Metin Özer
Karakaşzade Rüştü Bey'in başına ne geldi?
Karakaşzade Rüştü, kendi topluluğu Sabetay dönmelerinin içerisindeki bir grubun nasıl bu ülkeye düşman olduklarını devletine ihbar etti.
Hem Atatürk’e hem de TBMM’ye mektup yazarak, “İçimizde bir grup bir türlü Türkiye ve Türklerle asimile olmuyor. Onlar Yaşadıkları ülkede kendi nizamlarını kurmak istiyorlar” dedi.
Mehmed Karakaşzade Rüştü imzasıyla 29 Aralık 1923 tarihinde Ankara 'da Safa Otelinde Atatürk’e mektup yazdı.
Karakaşzade Rüştü mektubunda şöyle yazdı;
- Gazi Paşa hazretlerine...
Asırlardan beri şu mübarek vatanın nânü nimetiyle Türkler sayesinde perverde olan birçok muhtelif ırklar gibi bizler de hayat ve mevcudiyetimizi muhafaza edegelmişiz.
Dönmelerin ne irken ve ne dinen Türklerle maddî ve manevî iştirakimiz yoktur. Bunun maddî ciheti cümlece malum ve müsellem ise de manevî ciheti yalnız bendeniz gibi kabile arasında yetişmiş insanların bileceği ve ispat edeceği bir keyfiyettir.

Veri kümesi içeriği:

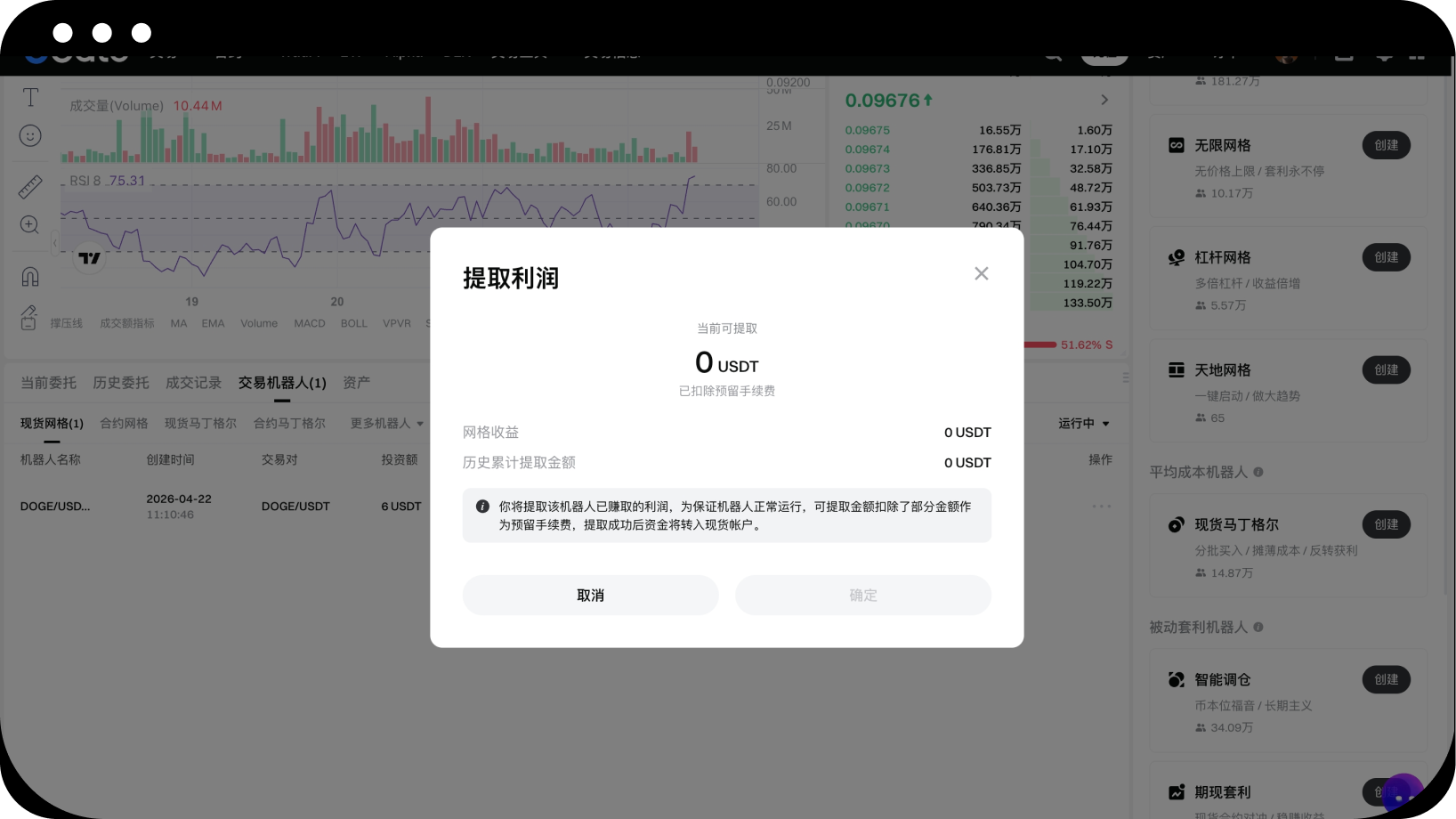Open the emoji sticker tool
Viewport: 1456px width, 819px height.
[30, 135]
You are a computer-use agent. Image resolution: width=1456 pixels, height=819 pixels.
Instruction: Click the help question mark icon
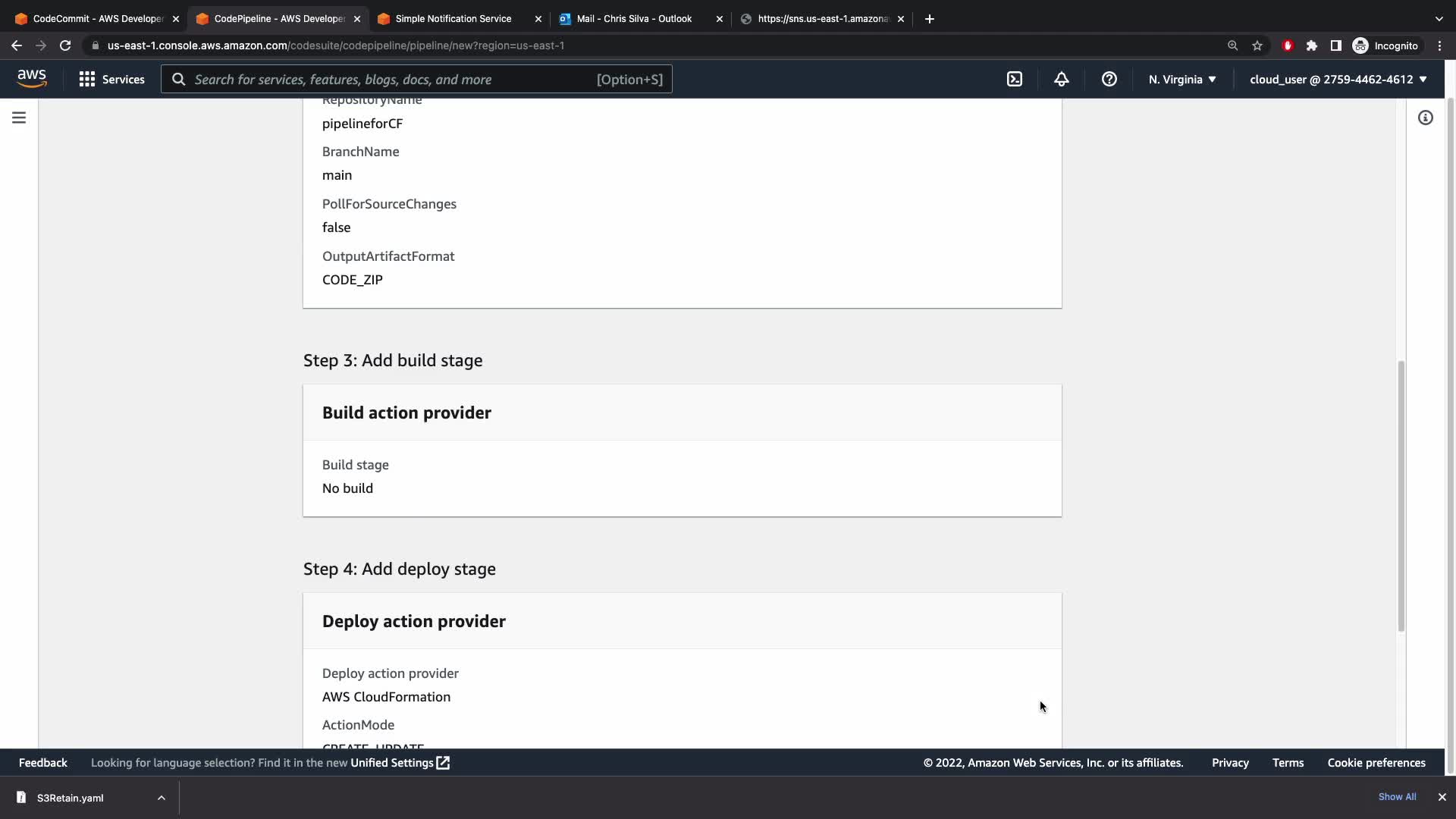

Sorun: Alıntıya göre Karakaşzade Rüştü, Atatürk'e ve TBMM'ye yazdığı mektuplarda kendi topluluğu içindeki bir grubu hangi gerekçeyle ihbar etti? Satırlar, alıntıyla ilgisi olmayan ayrı bir malzemedir.

Yanıt: Mektuplarına göre bu grup bir türlü Türkiye ve Türklerle asimile olmuyordu ve yaşadıkları ülkede kendi nizamlarını kurmak istiyordu. Rüştü, grubun bu ülkeye düşman olduğunu bu gerekçeyle devlete bildirdi.